» **EXERCISE REQUIREMENTS**: Throughout the listing that follows, find each line with the word "agent" and copy it.

····················

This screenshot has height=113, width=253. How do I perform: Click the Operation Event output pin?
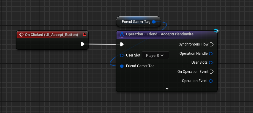coord(211,81)
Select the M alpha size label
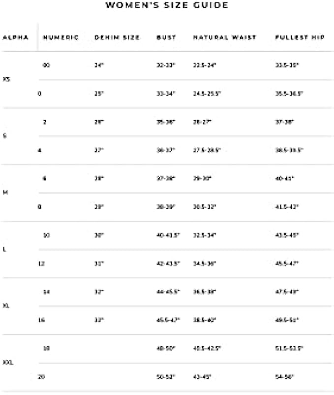Screen dimensions: 334x395 point(6,192)
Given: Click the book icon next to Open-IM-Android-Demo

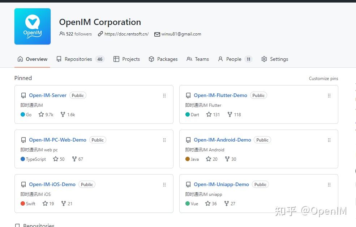Looking at the screenshot, I should coord(188,140).
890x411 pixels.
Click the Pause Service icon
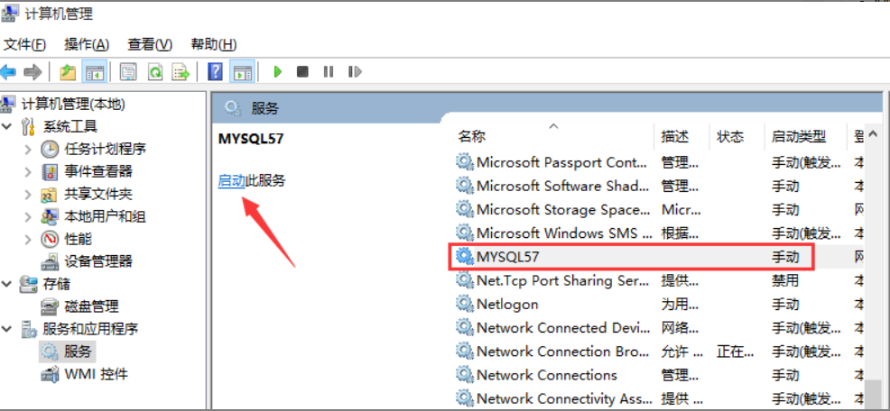pyautogui.click(x=329, y=72)
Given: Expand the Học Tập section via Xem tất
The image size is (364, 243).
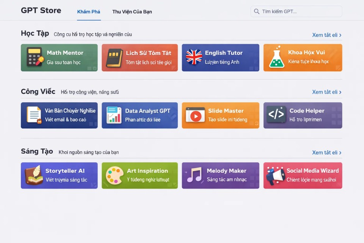Looking at the screenshot, I should (326, 35).
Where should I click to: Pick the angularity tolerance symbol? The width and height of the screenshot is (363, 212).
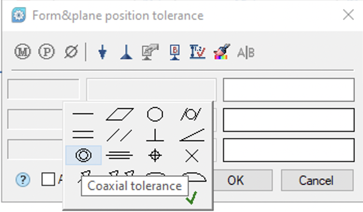pos(191,135)
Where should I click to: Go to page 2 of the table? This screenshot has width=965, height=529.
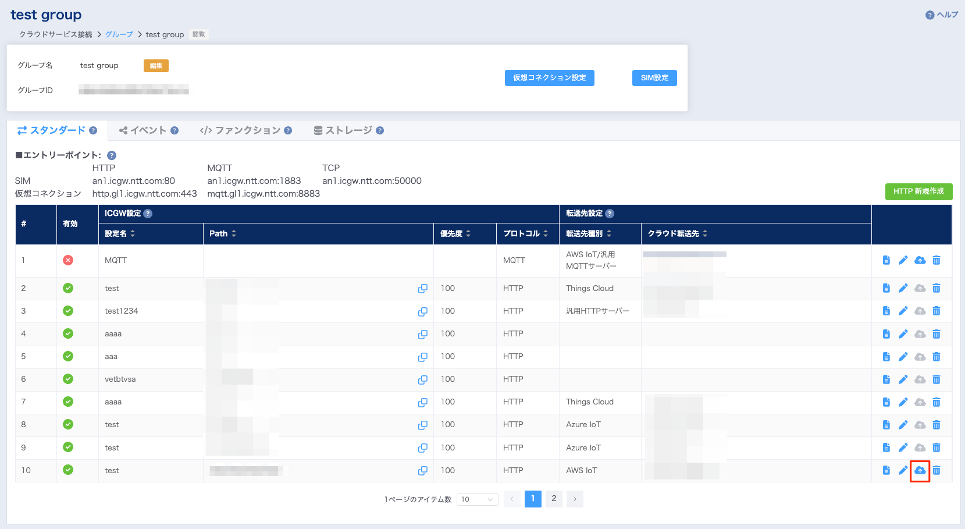tap(554, 499)
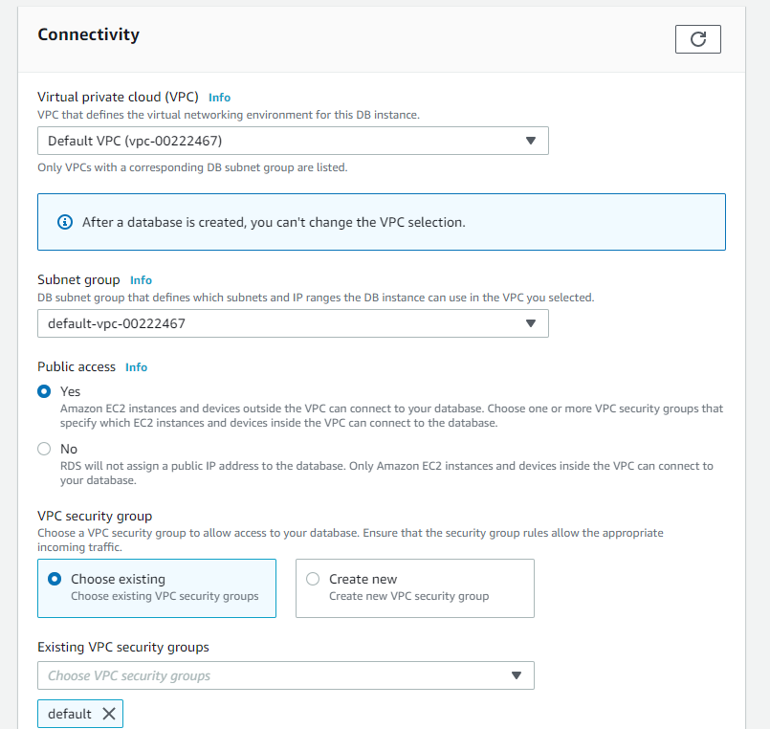The height and width of the screenshot is (729, 770).
Task: Click the refresh icon in the Connectivity header
Action: click(698, 39)
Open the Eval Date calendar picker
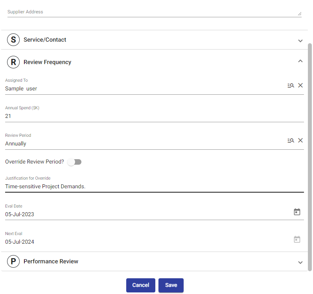 tap(297, 212)
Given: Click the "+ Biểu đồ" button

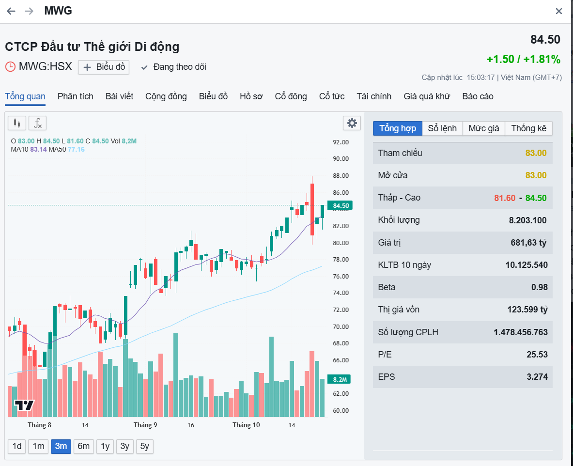Looking at the screenshot, I should 104,67.
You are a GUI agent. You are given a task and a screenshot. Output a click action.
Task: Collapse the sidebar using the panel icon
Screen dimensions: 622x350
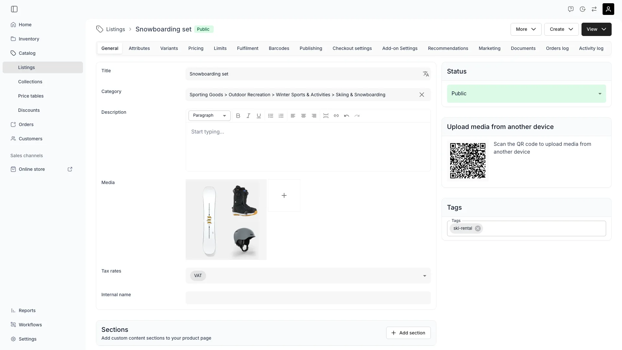tap(14, 9)
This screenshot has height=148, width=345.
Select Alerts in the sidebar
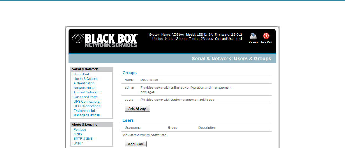click(x=78, y=134)
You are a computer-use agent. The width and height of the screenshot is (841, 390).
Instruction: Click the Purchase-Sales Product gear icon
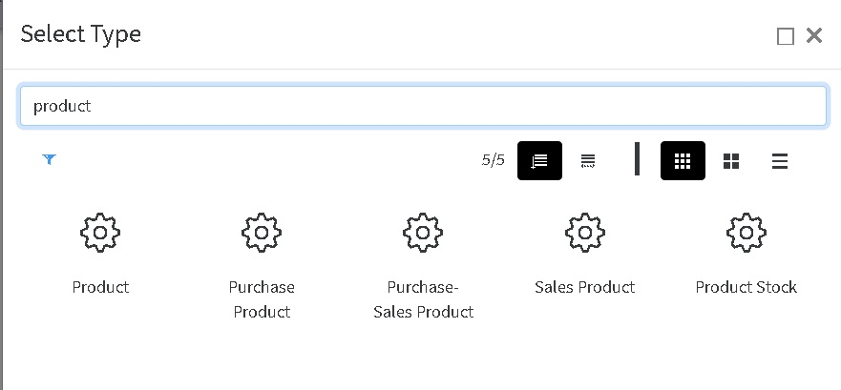pos(423,233)
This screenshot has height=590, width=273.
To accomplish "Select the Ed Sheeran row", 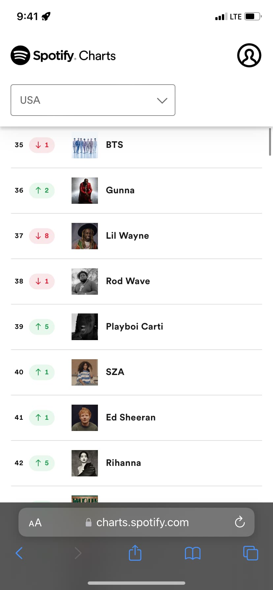I will tap(137, 417).
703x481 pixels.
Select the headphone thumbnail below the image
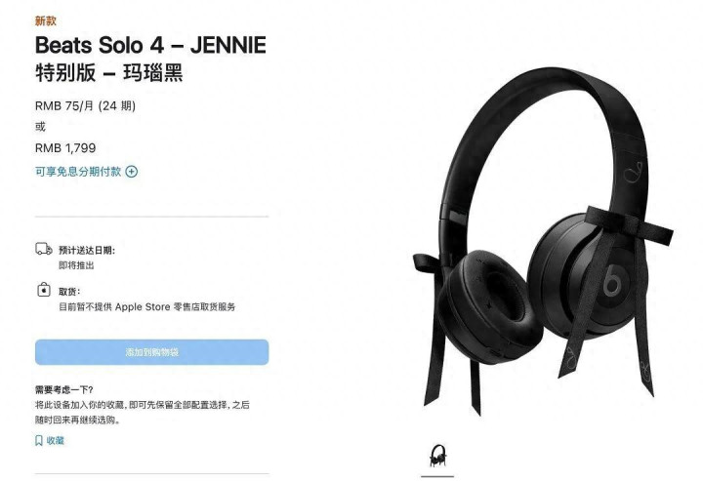pos(437,456)
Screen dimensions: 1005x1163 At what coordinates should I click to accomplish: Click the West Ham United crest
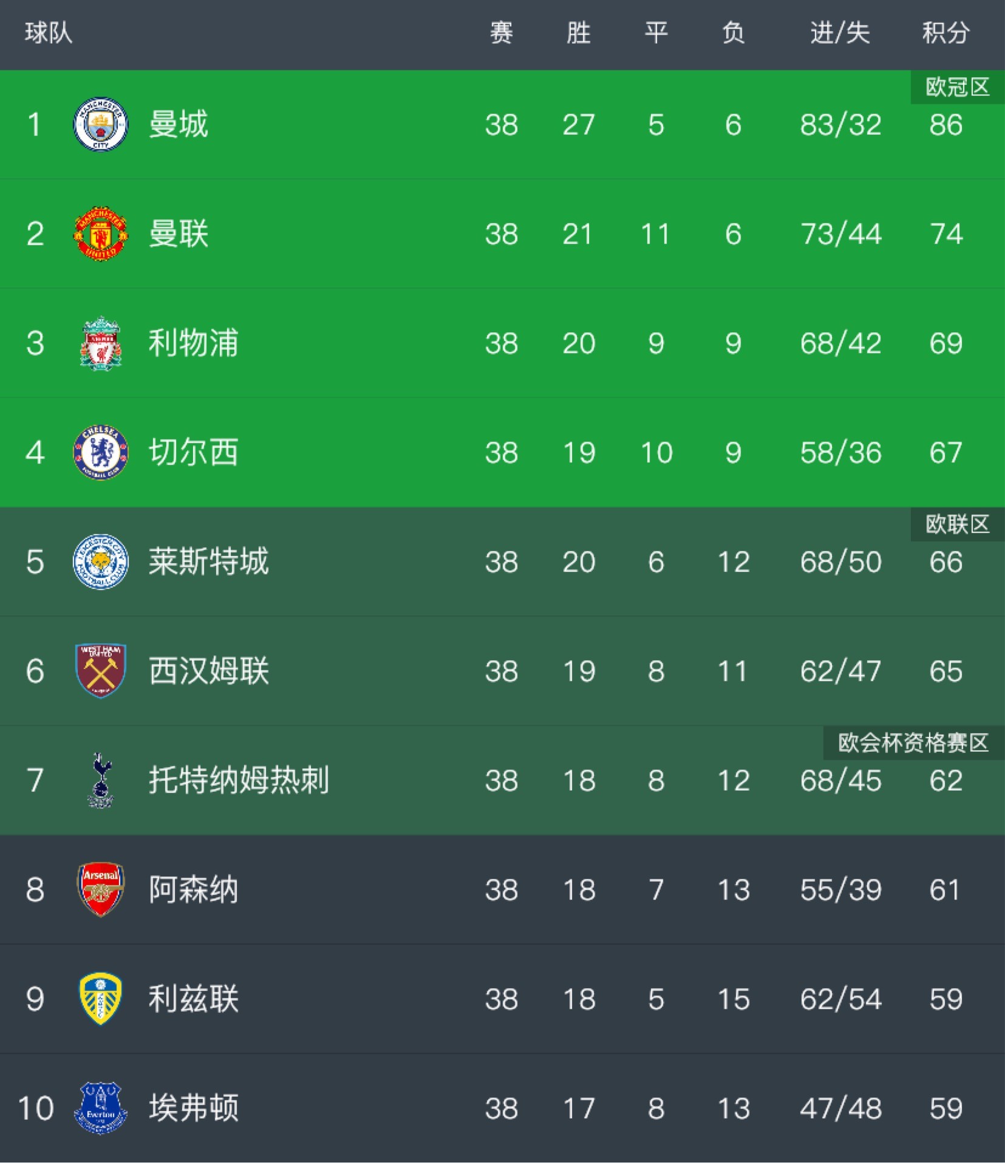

····················

» **TASK ANSWER**:
You are a GUI agent. You are given a task and a screenshot. Output a click action.
You are a computer-use agent. The width and height of the screenshot is (841, 390).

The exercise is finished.